What you should do »
The output should match, line for line, the records from the line containing "This screenshot has height=1193, width=1590." through the line containing "Task: Open Plugin Editor submenu item", with every picture left out.

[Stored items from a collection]

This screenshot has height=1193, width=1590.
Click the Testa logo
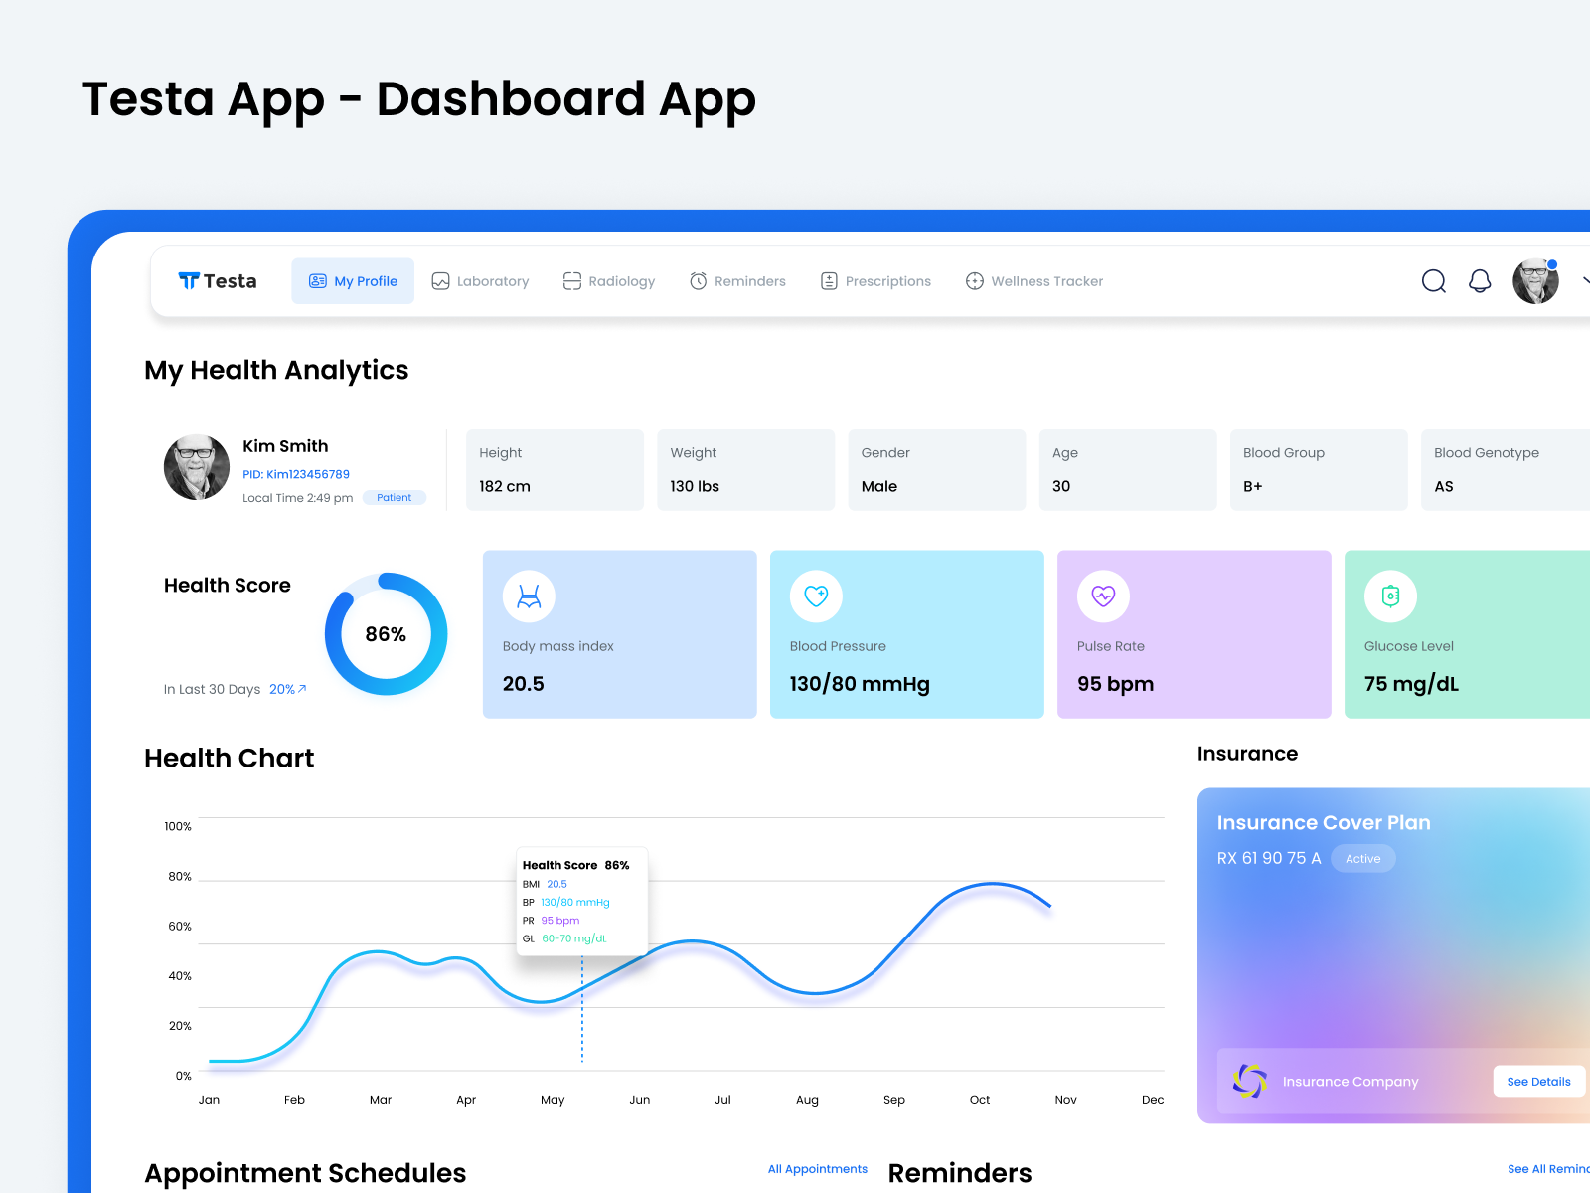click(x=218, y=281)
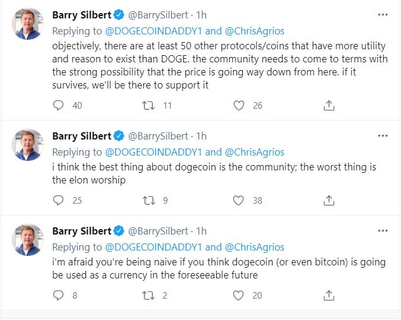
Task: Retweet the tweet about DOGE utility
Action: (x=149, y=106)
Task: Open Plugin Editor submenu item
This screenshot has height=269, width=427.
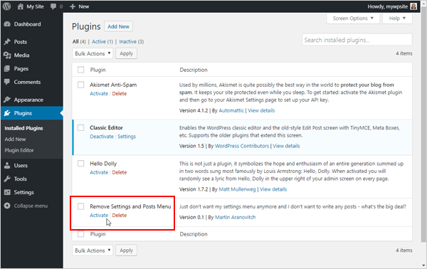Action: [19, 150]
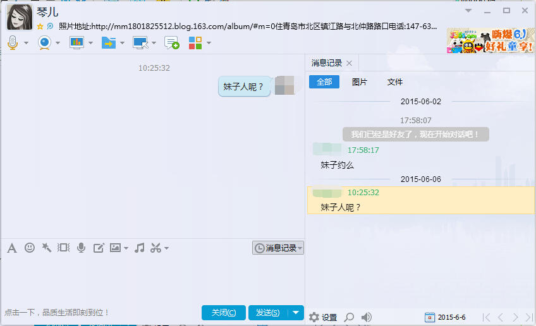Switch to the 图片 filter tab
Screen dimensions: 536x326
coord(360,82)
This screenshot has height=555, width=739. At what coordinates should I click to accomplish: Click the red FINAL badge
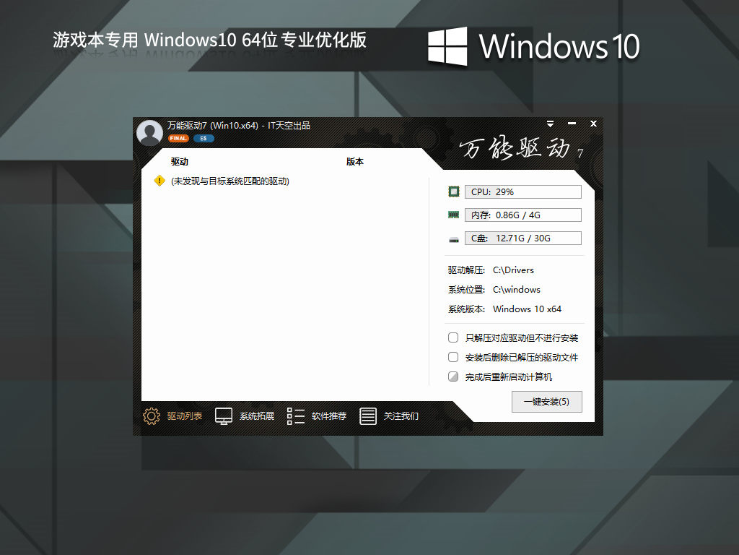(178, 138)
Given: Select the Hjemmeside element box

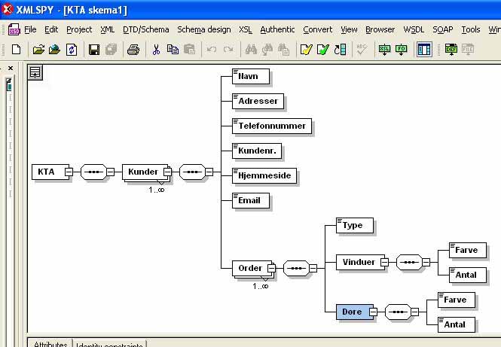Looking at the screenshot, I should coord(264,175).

---

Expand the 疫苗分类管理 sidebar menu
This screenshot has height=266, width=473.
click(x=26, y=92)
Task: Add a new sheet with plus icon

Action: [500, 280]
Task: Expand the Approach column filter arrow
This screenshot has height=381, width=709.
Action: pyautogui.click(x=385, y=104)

Solution »
This screenshot has height=1193, width=1590.
Click the Testa logo
click(x=218, y=281)
Task: Retweet the tweet about DOGE utility
Action: (x=149, y=106)
Task: Open Plugin Editor submenu item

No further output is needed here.